▶ **OBJECTIVE**:
In the listing, reproduce the lines from the one containing "Where should I click to: Click the Team" through the one containing "Action: pyautogui.click(x=559, y=32)", substituting "Directive" for "Instruction" and leaving everything else unchanged.

▶ **Stored items**:

__________________________________________________

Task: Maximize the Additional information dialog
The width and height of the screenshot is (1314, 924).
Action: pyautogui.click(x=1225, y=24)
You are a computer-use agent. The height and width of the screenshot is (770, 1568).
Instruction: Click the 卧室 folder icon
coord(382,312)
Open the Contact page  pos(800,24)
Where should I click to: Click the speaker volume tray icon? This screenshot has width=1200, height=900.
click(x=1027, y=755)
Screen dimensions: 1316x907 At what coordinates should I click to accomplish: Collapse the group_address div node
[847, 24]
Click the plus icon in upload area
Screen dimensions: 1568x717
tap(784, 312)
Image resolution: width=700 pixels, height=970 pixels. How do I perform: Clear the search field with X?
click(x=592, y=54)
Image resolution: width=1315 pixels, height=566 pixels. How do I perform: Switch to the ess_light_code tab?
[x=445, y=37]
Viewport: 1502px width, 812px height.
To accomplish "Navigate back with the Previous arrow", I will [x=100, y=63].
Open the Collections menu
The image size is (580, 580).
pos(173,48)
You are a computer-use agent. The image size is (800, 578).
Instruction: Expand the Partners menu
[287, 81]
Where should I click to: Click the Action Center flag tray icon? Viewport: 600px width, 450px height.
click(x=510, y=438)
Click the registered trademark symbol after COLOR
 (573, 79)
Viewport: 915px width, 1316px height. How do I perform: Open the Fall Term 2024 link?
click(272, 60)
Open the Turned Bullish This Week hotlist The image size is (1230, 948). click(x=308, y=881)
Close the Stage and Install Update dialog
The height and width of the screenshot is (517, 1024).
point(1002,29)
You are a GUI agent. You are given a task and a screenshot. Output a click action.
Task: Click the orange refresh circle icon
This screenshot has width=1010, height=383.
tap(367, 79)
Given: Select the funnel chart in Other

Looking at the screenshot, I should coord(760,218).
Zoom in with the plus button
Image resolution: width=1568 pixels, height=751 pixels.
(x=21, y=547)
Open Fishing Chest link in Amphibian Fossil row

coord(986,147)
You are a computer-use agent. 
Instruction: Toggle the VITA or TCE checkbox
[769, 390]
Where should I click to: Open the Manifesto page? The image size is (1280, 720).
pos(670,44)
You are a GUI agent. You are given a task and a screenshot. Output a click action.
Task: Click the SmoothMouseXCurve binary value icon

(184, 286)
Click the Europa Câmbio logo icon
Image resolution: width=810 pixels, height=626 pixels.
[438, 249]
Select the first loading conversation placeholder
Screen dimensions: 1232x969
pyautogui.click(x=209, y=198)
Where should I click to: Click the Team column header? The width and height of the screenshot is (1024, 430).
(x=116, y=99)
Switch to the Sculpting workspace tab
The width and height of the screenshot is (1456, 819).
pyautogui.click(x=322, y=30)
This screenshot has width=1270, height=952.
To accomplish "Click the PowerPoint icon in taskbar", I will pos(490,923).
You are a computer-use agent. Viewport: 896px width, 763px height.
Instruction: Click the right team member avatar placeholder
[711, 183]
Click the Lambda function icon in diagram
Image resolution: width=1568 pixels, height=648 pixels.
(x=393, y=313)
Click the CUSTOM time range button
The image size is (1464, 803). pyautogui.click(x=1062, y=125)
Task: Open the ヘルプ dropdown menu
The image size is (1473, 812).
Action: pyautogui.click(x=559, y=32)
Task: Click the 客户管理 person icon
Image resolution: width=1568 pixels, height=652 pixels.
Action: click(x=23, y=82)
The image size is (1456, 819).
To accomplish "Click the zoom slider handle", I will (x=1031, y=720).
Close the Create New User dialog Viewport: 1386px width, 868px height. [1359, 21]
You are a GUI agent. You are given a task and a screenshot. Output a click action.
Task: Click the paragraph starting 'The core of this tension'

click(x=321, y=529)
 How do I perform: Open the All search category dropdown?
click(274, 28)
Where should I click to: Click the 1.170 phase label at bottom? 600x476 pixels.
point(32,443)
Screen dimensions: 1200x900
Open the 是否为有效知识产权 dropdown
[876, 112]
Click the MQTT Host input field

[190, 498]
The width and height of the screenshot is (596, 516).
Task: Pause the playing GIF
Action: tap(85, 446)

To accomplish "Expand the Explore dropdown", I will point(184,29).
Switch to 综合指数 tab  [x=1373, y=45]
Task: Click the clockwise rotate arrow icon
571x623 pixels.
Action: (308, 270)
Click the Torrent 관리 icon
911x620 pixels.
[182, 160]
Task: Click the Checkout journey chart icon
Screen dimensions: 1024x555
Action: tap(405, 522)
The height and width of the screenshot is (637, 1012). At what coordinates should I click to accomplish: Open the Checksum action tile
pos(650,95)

__________________________________________________

▶ **THE SOLUTION**:
Where should I click to: Click the Team column header? The width and height of the screenshot is (1024, 430).
(x=116, y=99)
Switch to the Sculpting workspace tab
The width and height of the screenshot is (1456, 819).
pyautogui.click(x=322, y=30)
This screenshot has width=1270, height=952.
To accomplish "Click the PowerPoint icon in taskbar", I will pos(490,923).
You are a computer-use agent. Viewport: 896px width, 763px height.
Directive: Click the right team member avatar placeholder
[711, 183]
Click the Lambda function icon in diagram
Image resolution: width=1568 pixels, height=648 pixels.
(x=393, y=313)
Click the CUSTOM time range button
The image size is (1464, 803). pyautogui.click(x=1062, y=125)
Task: Open the ヘルプ dropdown menu
The image size is (1473, 812).
Action: pyautogui.click(x=559, y=32)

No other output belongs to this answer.